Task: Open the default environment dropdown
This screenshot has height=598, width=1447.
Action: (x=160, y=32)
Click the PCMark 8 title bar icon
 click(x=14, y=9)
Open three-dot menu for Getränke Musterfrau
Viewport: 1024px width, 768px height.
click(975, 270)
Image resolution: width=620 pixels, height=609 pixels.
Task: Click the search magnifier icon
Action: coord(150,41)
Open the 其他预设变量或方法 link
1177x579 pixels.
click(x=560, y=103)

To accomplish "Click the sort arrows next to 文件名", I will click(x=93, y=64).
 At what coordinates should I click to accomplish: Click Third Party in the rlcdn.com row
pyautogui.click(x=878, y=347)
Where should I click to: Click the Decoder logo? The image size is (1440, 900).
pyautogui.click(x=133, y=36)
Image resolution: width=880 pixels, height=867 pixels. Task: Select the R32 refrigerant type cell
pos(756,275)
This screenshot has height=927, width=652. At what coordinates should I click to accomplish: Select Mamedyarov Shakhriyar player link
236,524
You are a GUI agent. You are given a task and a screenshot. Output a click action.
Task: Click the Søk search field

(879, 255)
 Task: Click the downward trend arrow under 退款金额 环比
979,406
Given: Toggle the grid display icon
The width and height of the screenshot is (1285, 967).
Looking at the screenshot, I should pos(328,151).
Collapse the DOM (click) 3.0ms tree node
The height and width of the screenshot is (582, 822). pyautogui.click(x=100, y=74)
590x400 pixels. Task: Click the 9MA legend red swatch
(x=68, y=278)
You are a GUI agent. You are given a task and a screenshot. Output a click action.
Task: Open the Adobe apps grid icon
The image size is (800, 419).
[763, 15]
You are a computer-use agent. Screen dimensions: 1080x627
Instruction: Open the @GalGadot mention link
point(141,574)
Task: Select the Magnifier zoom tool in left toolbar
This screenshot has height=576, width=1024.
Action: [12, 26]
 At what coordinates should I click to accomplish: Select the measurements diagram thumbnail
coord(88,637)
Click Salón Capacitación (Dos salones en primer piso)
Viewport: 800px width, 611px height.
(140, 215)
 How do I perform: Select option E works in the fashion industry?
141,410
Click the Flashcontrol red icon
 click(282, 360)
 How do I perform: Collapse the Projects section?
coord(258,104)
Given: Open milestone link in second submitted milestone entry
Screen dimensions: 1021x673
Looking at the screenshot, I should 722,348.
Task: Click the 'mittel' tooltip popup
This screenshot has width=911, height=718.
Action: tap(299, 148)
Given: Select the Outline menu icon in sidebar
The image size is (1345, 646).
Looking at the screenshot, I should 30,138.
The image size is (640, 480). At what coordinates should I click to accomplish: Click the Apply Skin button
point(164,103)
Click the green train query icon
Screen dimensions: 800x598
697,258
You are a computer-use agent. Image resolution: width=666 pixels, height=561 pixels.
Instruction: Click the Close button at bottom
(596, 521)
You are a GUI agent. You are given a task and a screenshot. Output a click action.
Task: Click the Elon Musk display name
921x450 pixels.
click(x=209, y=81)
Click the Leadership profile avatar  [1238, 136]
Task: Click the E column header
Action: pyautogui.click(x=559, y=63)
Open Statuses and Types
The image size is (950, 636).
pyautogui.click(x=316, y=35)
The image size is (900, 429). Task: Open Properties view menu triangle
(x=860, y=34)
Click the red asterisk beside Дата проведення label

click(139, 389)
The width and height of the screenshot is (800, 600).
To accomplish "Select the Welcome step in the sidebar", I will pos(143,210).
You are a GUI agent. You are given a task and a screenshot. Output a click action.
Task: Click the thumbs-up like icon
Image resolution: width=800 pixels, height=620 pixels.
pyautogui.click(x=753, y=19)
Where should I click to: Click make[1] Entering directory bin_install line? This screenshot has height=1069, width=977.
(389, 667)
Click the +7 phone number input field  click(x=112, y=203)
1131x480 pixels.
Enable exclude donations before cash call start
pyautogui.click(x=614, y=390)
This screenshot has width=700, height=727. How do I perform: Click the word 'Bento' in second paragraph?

|---|

▸ What this task involves
Return the whole listing, keeping every line exactly as it is.

▸ Answer to this exercise
Task: Open the default environment dropdown
This screenshot has height=598, width=1447.
Action: (x=160, y=32)
Click the PCMark 8 title bar icon
 click(x=14, y=9)
Open three-dot menu for Getränke Musterfrau
Viewport: 1024px width, 768px height.
click(975, 270)
Image resolution: width=620 pixels, height=609 pixels.
Task: Click the search magnifier icon
Action: coord(150,41)
Open the 其他预设变量或方法 link
1177x579 pixels.
click(x=560, y=103)

To accomplish "Click the sort arrows next to 文件名", I will click(x=93, y=64).
 At what coordinates should I click to accomplish: Click Third Party in the rlcdn.com row
pyautogui.click(x=878, y=347)
Where should I click to: Click the Decoder logo? The image size is (1440, 900).
pyautogui.click(x=133, y=36)
Image resolution: width=880 pixels, height=867 pixels. Task: Select the R32 refrigerant type cell
pos(756,275)
This screenshot has height=927, width=652. At what coordinates should I click to accomplish: Select Mamedyarov Shakhriyar player link
236,524
You are a GUI agent. You are given a task and a screenshot. Output a click action.
Task: Click the Søk search field

(879, 255)
 Task: Click the downward trend arrow under 退款金额 环比
979,406
Given: Toggle the grid display icon
The width and height of the screenshot is (1285, 967).
Looking at the screenshot, I should pos(328,151).
Collapse the DOM (click) 3.0ms tree node
The height and width of the screenshot is (582, 822). pyautogui.click(x=100, y=74)
590x400 pixels. Task: Click the 9MA legend red swatch
(x=68, y=278)
You are a GUI agent. You are given a task and a screenshot. Output a click action.
Task: Open the Adobe apps grid icon
The image size is (800, 419).
[763, 15]
You are a computer-use agent. Screen dimensions: 1080x627
Instruction: Open the @GalGadot mention link
point(141,574)
Task: Select the Magnifier zoom tool in left toolbar
This screenshot has height=576, width=1024.
Action: [12, 26]
 At what coordinates should I click to accomplish: Select the measurements diagram thumbnail
coord(88,637)
Click Salón Capacitación (Dos salones en primer piso)
Viewport: 800px width, 611px height.
(140, 215)
 How do I perform: Select option E works in the fashion industry?
141,410
Click the Flashcontrol red icon
 click(282, 360)
 How do I perform: Collapse the Projects section?
coord(258,104)
Given: Open milestone link in second submitted milestone entry
Screen dimensions: 1021x673
Looking at the screenshot, I should 722,348.
Task: Click the 'mittel' tooltip popup
This screenshot has width=911, height=718.
Action: tap(299, 148)
Given: Select the Outline menu icon in sidebar
The image size is (1345, 646).
Looking at the screenshot, I should 30,138.
The image size is (640, 480). At what coordinates should I click to accomplish: Click the Apply Skin button
point(164,103)
Click the green train query icon
Screen dimensions: 800x598
697,258
You are a computer-use agent. Image resolution: width=666 pixels, height=561 pixels.
Instruction: Click the Close button at bottom
(596, 521)
You are a GUI agent. You are given a task and a screenshot. Output a click action.
Task: Click the Elon Musk display name
921x450 pixels.
click(x=209, y=81)
Click the Leadership profile avatar  [1238, 136]
Task: Click the E column header
Action: pyautogui.click(x=559, y=63)
Open Statuses and Types
The image size is (950, 636).
pyautogui.click(x=316, y=35)
The image size is (900, 429). Task: Open Properties view menu triangle
(x=860, y=34)
Click the red asterisk beside Дата проведення label

click(139, 389)
The width and height of the screenshot is (800, 600).
To accomplish "Select the Welcome step in the sidebar", I will pos(143,210).
You are a GUI agent. You are given a task and a screenshot. Output a click action.
Task: Click the thumbs-up like icon
Image resolution: width=800 pixels, height=620 pixels.
pyautogui.click(x=753, y=19)
Where should I click to: Click make[1] Entering directory bin_install line? This screenshot has height=1069, width=977.
(389, 667)
Click the +7 phone number input field  click(x=112, y=203)
1131x480 pixels.
Enable exclude donations before cash call start
pyautogui.click(x=614, y=390)
This screenshot has width=700, height=727. How do I perform: Click the word 'Bento' in second paragraph?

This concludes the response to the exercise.